Application of a Pseudotargeted MS Method for the Quantification of Glycated Hemoglobin for the Improved Diagnosis of Diabetes Mellitus.

Abstract

Proteins in a human body continuously undergo glycation reactions with reducing sugars, forming early as well as advanced glycation end-products (AGEs) which are highly disease-relevant. Specifically, N-1-(deoxyfructosyl) valine of β-hemoglobin (HbA1c) has been considered as a marker of diabetes, but the exact map of glycated Hb peptides corelated with diabetes in different stages is poorly studied. Here, the pseudotargeted parallel reaction monitoring (PRM) method combined with relative retention time (iRT) endogenous peptides was proposed for exploring the roles of deoxyfructosyl (DF-), carboxymethyl (CM-), and carboxyethyl (CE-) based Hb modifications in clinical prognosis and diagnosis of type 2 diabetes mellitus (T2DM) and its complication. For building the pseudotargeted list, data-dependent acquisition (DDA) combined with multiple enzyme digestion was employed for the comprehensive identification of the three types of modification in vitro Hb and in vivo Hb. The introduction of the endogenous iRT peptides during PRM analysis facilitates being able to obtain accurate quantitative results.
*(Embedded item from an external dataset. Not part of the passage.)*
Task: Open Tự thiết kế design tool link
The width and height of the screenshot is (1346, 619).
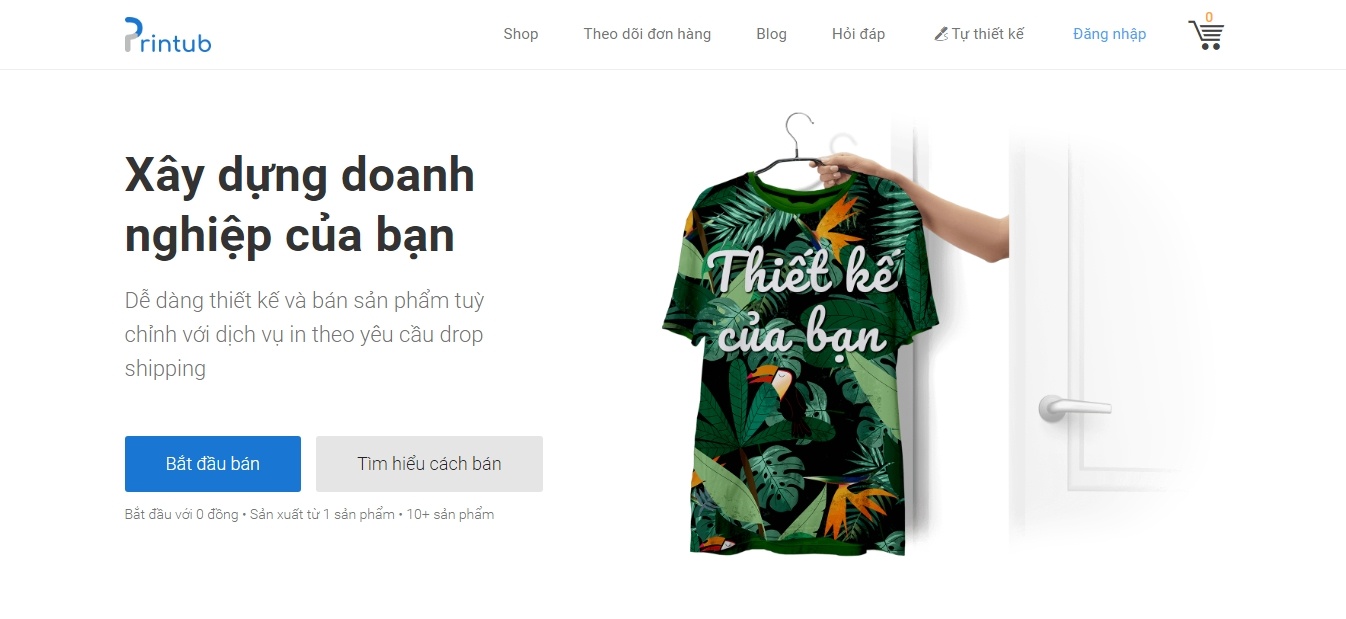Action: tap(979, 34)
When applying this new strategy to quantify the three kinds of glycated Hb peptides in clinical samples, patients with T2DM in different pathophysiological conditions were fully distinguished from the controls, indicating the necessity of adopting multiple glycation types for the improved diagnosis of T2DM. Taken together, the newly developed pseudotargeted PRM method not only expands the horizons of glycated Hb by reliably assessing the actual status of T2DM but also reveals that endogenous iRT might be a viable option for label-free quantitative analysis.